The two kids on the ground shuffled away from him, fear in their eyes as he rose looking like an evil Sigmund the Sea Monster. He pulled off his head gear, revealing his dirty blond hair, long goatee, and blazing blue eyes. He lowered his DYE DM8 paintball gun to the ground and held a palm up toward the third kid now rushing out with his rifle aimed. Looking like some Norse god ready for battle, Rook's hard gaze and outstretched hand stopped the kid in his tracks.
"Time out. Need to answer the phone," Rook said.
"Dude, shoot him!" one of the dead kids yelled.
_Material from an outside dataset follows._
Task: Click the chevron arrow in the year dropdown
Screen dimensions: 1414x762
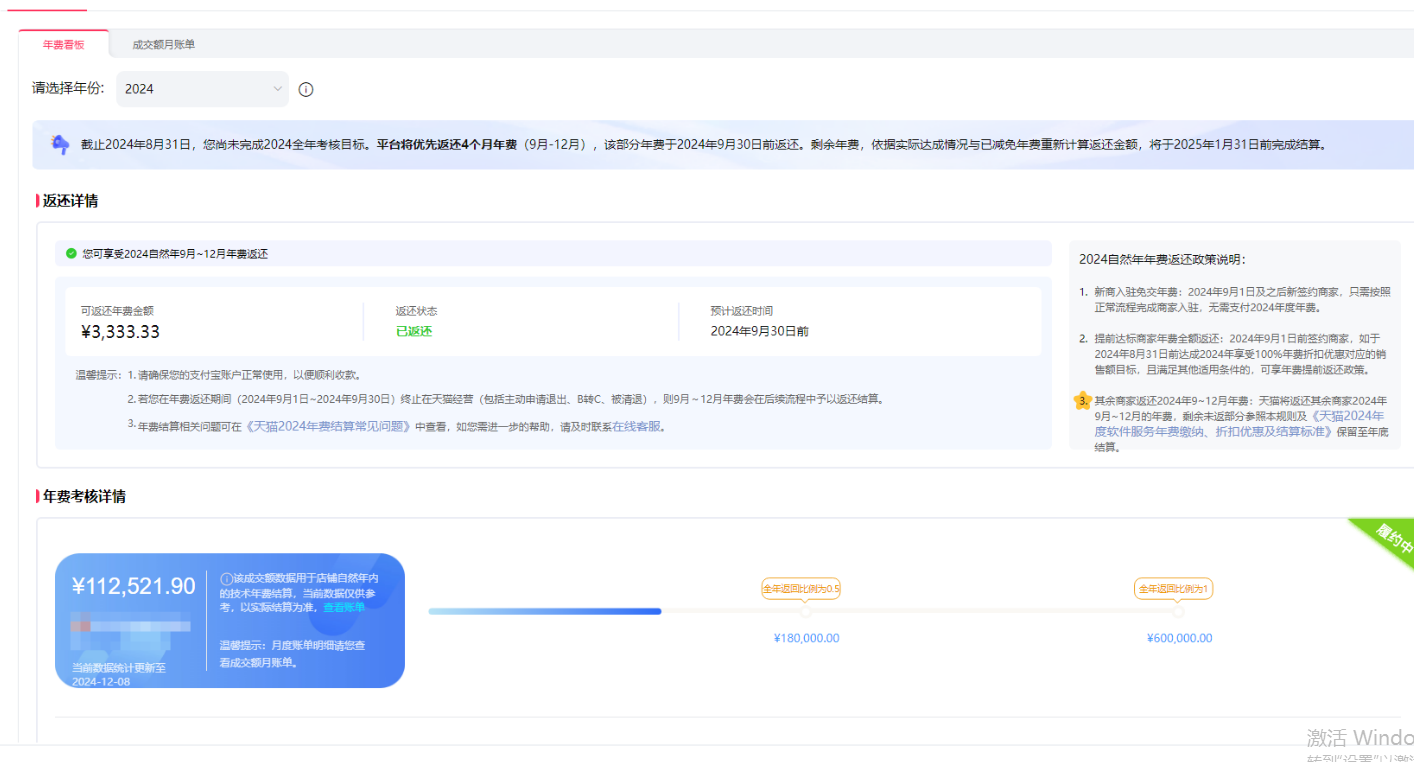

Rook opened the phone and placed it against his ear. "I'm here." He kept his eye on the kid with the itchy trigger finger and listened. "On my way." He closed the phone, pocketed it, and turned his full attention to the lone survivor.
"There's no freakin time-outs in paintball!" one of the grounded kids shouted.
"And dead people don't talk," Rook said, then looked at the last man standing. "Time in."
The kid cocked his head. "Huh?"
Rook pulled his side arm and fired from the hip. A red blotch exploded on the kid's facemask, blocking his view and effectively killing him. He picked up his gear and started his trek out of the four-acre paintball course known locally as GLOP. One kid started whining. "Cheap bastard!"
Rook raised his paintball gun and pulled the trigger, peppering the kid from head to toe with paintball pellets, each stinging like a bee. The kid danced and shouted in pain, looking for cover, but found none.